Precast Tris-glycine gels (18%) and a Novex X-Cell II minicell (Invitrogen, Carlsbad, CA) were used for native polyacrylamide gel electrophoresis (N-PAGE). Peptide N36 was incubated with PBS or a compound at the indicated concentrations at 37°C for 30 min before addition of C34 (final concentration of N36 and C34, 40 μM). After incubation at 37°C for 30 min, the sample was mixed with Tris-glycine native sample buffer (Invitrogen, Carlsbad, CA) at a ratio of 1:1 and the mixture was then loaded onto a precast gel (10 by 1.0 cm; 25 μl in each well). Gel electrophoresis was carried out at a constant voltage of 125 V and room temperature for 2 h. The gel was then stained with Coomassie blue and imaged with a FluorChem 8800 imaging system (Alpha Innotech Corp., San Leandro, CA).

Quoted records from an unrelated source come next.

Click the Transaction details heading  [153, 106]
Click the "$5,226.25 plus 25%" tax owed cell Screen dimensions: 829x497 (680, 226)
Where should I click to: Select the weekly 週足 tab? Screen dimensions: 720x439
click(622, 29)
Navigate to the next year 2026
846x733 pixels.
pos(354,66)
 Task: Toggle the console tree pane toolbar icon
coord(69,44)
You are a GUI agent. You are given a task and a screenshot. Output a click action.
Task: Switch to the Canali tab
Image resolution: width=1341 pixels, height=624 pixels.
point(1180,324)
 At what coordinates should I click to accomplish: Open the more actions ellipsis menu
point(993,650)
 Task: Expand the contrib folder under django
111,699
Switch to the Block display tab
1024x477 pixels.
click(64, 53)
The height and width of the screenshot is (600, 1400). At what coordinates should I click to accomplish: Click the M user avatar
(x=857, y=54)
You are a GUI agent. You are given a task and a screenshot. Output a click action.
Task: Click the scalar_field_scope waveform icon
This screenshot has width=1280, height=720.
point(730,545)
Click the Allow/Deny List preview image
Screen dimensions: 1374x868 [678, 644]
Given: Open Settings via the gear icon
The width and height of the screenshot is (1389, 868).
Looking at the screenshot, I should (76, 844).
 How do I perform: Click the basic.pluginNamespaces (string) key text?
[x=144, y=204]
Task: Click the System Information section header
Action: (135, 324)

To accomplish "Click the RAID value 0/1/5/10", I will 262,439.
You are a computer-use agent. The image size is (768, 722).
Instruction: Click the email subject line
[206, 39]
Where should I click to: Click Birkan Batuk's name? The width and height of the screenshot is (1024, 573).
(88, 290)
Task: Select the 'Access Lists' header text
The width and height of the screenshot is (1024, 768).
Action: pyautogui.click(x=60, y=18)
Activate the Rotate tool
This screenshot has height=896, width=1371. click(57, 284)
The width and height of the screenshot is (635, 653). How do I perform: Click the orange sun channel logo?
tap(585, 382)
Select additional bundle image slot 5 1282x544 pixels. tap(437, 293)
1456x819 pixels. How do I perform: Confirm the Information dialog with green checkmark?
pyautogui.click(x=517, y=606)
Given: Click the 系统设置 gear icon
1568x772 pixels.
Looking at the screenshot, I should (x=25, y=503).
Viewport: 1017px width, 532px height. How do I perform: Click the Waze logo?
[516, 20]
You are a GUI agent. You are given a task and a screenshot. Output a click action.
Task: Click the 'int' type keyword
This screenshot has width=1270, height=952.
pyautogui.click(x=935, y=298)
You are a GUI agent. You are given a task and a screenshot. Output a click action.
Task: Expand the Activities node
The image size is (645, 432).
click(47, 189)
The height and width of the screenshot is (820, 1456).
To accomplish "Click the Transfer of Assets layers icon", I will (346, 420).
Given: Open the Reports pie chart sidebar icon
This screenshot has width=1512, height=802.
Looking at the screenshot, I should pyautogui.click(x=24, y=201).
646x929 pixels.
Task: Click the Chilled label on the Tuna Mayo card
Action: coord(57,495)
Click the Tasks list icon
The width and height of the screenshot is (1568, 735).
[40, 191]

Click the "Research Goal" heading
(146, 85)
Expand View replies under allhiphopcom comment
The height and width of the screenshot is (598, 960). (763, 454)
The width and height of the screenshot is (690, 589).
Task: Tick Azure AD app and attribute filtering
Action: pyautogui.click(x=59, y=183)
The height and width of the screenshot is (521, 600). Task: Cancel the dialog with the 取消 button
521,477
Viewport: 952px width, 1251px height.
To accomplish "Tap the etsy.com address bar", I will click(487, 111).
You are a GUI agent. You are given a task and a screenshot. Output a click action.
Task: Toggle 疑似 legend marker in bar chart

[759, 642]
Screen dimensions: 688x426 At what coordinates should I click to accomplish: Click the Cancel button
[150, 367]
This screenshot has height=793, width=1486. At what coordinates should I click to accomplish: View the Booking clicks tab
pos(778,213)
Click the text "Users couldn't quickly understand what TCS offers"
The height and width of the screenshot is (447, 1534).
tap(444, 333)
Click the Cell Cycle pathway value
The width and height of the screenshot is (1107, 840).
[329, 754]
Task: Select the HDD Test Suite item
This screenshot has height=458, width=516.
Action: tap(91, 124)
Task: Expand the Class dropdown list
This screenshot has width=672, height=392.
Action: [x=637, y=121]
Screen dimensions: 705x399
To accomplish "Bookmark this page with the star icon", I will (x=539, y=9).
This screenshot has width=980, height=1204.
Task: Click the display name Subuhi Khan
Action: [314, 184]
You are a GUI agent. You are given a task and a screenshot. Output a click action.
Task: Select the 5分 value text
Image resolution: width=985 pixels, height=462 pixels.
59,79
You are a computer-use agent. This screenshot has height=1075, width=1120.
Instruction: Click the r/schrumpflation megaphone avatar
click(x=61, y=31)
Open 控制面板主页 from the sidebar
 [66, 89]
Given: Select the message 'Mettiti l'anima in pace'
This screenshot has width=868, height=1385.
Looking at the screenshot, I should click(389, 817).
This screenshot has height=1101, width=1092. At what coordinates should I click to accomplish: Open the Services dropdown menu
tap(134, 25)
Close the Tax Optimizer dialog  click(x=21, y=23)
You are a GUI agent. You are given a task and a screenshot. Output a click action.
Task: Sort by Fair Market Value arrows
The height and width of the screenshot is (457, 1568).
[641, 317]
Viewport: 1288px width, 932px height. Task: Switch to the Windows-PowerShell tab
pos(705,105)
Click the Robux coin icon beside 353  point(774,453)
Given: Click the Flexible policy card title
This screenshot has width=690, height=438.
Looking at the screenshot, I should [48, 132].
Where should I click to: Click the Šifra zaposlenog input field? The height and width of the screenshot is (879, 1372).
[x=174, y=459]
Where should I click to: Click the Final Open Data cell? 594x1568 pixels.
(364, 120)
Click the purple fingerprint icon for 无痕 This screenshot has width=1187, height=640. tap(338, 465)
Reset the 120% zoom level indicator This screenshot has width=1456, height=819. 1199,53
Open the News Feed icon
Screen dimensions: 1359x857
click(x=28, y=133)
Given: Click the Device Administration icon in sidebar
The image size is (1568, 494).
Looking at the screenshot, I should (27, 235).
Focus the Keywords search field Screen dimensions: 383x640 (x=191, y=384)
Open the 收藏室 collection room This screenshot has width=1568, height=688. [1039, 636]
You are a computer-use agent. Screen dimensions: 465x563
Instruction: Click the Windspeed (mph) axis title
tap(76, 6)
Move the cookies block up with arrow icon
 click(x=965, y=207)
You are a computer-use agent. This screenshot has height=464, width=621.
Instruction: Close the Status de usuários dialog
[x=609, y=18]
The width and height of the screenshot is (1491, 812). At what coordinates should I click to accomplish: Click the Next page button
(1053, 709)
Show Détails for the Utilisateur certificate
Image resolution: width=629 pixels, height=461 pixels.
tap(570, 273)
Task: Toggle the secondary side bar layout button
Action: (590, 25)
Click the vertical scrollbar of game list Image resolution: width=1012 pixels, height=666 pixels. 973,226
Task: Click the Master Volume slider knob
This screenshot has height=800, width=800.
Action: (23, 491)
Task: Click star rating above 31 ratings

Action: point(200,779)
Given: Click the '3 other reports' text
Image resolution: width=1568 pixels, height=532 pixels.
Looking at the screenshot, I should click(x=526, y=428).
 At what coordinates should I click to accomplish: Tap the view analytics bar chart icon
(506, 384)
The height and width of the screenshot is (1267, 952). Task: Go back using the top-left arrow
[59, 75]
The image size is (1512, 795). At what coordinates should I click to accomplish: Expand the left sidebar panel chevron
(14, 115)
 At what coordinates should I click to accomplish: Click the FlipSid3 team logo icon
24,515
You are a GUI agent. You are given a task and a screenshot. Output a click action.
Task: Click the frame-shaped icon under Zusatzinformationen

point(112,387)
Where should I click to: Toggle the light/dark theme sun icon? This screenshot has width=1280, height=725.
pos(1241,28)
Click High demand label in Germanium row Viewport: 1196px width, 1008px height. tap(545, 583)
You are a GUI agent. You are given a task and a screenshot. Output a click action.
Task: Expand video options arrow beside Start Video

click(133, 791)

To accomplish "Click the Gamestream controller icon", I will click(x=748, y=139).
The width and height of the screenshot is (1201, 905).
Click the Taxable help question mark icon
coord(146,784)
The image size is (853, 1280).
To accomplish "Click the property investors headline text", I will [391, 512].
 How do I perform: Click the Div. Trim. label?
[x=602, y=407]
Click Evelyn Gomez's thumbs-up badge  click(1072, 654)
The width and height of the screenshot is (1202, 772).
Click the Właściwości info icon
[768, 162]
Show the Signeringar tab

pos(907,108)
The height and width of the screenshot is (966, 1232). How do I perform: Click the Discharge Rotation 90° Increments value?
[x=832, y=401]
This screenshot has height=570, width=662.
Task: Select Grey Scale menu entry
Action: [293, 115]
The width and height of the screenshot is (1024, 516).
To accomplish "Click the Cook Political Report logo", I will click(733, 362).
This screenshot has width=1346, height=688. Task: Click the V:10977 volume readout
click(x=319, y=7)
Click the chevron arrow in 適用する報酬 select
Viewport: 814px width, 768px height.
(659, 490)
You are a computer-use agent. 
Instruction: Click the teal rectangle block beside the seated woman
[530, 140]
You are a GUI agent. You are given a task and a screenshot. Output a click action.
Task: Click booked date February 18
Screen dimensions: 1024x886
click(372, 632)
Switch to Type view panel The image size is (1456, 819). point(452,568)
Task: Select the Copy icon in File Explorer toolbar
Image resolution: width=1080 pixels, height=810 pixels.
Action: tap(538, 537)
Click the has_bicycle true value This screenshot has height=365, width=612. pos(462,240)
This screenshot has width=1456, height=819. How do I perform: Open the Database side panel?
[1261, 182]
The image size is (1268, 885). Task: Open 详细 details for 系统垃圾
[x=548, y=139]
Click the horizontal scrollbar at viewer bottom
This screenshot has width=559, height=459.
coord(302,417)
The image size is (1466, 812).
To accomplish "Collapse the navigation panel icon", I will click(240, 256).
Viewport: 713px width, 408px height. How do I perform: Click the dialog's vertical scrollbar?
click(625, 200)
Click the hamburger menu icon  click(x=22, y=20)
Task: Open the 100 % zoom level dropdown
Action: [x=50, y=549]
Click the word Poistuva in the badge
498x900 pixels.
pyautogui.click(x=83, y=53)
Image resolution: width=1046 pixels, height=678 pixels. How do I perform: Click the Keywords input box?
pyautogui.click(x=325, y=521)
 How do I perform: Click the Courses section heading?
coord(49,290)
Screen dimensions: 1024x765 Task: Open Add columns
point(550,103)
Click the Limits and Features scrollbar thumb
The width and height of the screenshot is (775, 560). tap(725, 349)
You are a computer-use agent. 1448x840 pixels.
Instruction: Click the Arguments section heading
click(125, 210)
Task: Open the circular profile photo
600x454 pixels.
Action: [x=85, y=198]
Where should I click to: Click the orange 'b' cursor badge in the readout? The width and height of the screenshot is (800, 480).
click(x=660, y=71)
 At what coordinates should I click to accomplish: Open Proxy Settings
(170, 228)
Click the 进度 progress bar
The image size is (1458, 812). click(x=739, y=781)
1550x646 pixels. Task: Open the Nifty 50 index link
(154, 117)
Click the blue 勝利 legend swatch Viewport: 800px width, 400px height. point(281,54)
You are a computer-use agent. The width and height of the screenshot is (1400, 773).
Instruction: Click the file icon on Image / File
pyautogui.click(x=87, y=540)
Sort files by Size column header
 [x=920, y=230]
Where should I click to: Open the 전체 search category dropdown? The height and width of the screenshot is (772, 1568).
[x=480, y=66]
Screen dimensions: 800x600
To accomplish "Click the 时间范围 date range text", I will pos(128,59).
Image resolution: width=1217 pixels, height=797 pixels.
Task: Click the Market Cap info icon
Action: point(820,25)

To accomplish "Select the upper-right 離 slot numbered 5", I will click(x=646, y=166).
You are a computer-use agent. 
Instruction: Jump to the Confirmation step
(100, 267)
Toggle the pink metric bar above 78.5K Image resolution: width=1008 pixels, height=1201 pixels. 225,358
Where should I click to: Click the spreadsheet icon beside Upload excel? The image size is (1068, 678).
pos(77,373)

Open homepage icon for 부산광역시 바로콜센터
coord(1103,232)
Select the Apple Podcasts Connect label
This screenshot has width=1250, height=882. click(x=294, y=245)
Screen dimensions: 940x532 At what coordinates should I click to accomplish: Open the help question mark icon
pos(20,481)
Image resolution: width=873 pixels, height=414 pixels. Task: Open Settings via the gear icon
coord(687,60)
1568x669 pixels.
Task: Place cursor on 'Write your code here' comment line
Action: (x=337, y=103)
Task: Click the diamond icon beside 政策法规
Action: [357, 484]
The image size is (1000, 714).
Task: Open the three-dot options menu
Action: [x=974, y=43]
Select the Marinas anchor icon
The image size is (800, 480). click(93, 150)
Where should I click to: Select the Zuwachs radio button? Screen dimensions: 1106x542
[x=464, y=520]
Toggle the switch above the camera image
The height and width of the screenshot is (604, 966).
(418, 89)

The interaction between ADS-J1 and IQN17 was characterized by employing a surface plasmon resonance (SPR) assay, as described previously (17, 34). Briefly, biotin-IQN17 (2 μg/ml) was immobilized onto the streptavidin CM5 sensor chip by the amine coupling protocol, and the unreacted sites were blocked with 1 M Tris-HCl (pH 8.5). The kinetics of the binding of ADS-J1 to the immobilized IQN17 were determined from the dose-dependent binding of ADS-J1 to IQN17. The association reaction was initiated by injecting various concentrations of ADS-J1 at a flow rate of 5 μl/min. The dissociation reaction was performed by washing the chip with PBS. At the end of each cycle, the sensor chip surface was regenerated with 0.1 M glycine-HCl (pH 2.5) for 30 s. The resulting sensograms (plots of the changes in the numbers of response units on the surface as a function of time) were analyzed with BIAeval (version 3.0) software. The curves were fitted by using a 1:1 binding model or a conformational change model. AMD-3100 (an HIV entry inhibitor targeting the CXCR4 coreceptor), biotin-PIE7, and scrambled biotin-PIE7 were used as controls for ADS-J1, while peptide IQ was included as a control for IQN17.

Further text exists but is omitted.